● **WHAT THE TASK REQUIRES**:
Copy all of the following data line for line, changing nothing.

[Records from a dataset]
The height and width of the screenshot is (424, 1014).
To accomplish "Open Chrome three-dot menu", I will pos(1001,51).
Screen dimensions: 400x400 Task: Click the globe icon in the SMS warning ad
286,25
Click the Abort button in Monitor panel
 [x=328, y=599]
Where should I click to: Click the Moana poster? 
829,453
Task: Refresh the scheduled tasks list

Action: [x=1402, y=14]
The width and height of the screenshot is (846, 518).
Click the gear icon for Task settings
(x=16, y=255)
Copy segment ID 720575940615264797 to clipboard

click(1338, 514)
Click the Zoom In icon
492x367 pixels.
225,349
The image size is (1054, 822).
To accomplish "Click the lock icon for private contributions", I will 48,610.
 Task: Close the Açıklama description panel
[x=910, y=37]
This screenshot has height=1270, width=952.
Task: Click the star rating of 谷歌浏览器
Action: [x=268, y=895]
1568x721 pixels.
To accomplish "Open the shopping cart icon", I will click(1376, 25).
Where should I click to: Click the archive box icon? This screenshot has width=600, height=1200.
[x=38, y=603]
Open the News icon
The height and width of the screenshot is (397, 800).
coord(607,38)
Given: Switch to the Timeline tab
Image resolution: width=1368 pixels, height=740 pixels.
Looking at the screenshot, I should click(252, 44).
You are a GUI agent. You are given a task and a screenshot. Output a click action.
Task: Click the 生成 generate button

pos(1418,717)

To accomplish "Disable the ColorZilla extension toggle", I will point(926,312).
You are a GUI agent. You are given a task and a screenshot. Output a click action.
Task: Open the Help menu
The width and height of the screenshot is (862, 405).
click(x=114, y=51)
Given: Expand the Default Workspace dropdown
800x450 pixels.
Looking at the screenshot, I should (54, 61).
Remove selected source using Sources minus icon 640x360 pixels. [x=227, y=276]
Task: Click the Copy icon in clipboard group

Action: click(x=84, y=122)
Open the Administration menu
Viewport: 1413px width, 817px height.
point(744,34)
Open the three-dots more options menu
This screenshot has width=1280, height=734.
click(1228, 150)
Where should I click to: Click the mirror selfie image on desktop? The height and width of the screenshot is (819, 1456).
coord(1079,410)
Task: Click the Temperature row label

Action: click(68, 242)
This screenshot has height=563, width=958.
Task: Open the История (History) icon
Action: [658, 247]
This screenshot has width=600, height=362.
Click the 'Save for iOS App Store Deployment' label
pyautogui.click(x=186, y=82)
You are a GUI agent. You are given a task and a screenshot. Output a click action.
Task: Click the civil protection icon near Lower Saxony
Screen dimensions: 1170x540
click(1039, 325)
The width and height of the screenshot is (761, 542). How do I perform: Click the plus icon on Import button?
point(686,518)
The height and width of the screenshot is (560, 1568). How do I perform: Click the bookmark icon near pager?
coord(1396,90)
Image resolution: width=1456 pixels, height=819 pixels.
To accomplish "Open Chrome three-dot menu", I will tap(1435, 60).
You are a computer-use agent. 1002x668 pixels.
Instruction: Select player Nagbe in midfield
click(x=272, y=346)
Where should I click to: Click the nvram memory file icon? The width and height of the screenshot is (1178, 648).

● **FULL OUTPUT**:
The height and width of the screenshot is (424, 1014).
To accomplish "Open Chrome three-dot menu", I will pos(1001,51).
Screen dimensions: 400x400 Task: Click the globe icon in the SMS warning ad
286,25
Click the Abort button in Monitor panel
 [x=328, y=599]
Where should I click to: Click the Moana poster? 
829,453
Task: Refresh the scheduled tasks list

Action: [x=1402, y=14]
The width and height of the screenshot is (846, 518).
Click the gear icon for Task settings
(x=16, y=255)
Copy segment ID 720575940615264797 to clipboard

click(1338, 514)
Click the Zoom In icon
492x367 pixels.
225,349
The image size is (1054, 822).
To accomplish "Click the lock icon for private contributions", I will 48,610.
 Task: Close the Açıklama description panel
[x=910, y=37]
This screenshot has height=1270, width=952.
Task: Click the star rating of 谷歌浏览器
Action: [x=268, y=895]
1568x721 pixels.
To accomplish "Open the shopping cart icon", I will click(1376, 25).
Where should I click to: Click the archive box icon? This screenshot has width=600, height=1200.
[x=38, y=603]
Open the News icon
The height and width of the screenshot is (397, 800).
coord(607,38)
Given: Switch to the Timeline tab
Image resolution: width=1368 pixels, height=740 pixels.
Looking at the screenshot, I should click(252, 44).
You are a GUI agent. You are given a task and a screenshot. Output a click action.
Task: Click the 生成 generate button

pos(1418,717)

To accomplish "Disable the ColorZilla extension toggle", I will point(926,312).
You are a GUI agent. You are given a task and a screenshot. Output a click action.
Task: Open the Help menu
The width and height of the screenshot is (862, 405).
click(x=114, y=51)
Given: Expand the Default Workspace dropdown
800x450 pixels.
Looking at the screenshot, I should (54, 61).
Remove selected source using Sources minus icon 640x360 pixels. [x=227, y=276]
Task: Click the Copy icon in clipboard group

Action: click(x=84, y=122)
Open the Administration menu
Viewport: 1413px width, 817px height.
point(744,34)
Open the three-dots more options menu
This screenshot has width=1280, height=734.
click(1228, 150)
Where should I click to: Click the mirror selfie image on desktop? The height and width of the screenshot is (819, 1456).
coord(1079,410)
Task: Click the Temperature row label

Action: click(68, 242)
This screenshot has height=563, width=958.
Task: Open the История (History) icon
Action: [658, 247]
This screenshot has width=600, height=362.
Click the 'Save for iOS App Store Deployment' label
pyautogui.click(x=186, y=82)
You are a GUI agent. You are given a task and a screenshot. Output a click action.
Task: Click the civil protection icon near Lower Saxony
Screen dimensions: 1170x540
click(1039, 325)
The width and height of the screenshot is (761, 542). How do I perform: Click the plus icon on Import button?
point(686,518)
The height and width of the screenshot is (560, 1568). How do I perform: Click the bookmark icon near pager?
coord(1396,90)
Image resolution: width=1456 pixels, height=819 pixels.
To accomplish "Open Chrome three-dot menu", I will tap(1435, 60).
You are a computer-use agent. 1002x668 pixels.
Instruction: Select player Nagbe in midfield
click(x=272, y=346)
Where should I click to: Click the nvram memory file icon? The width and height of the screenshot is (1178, 648).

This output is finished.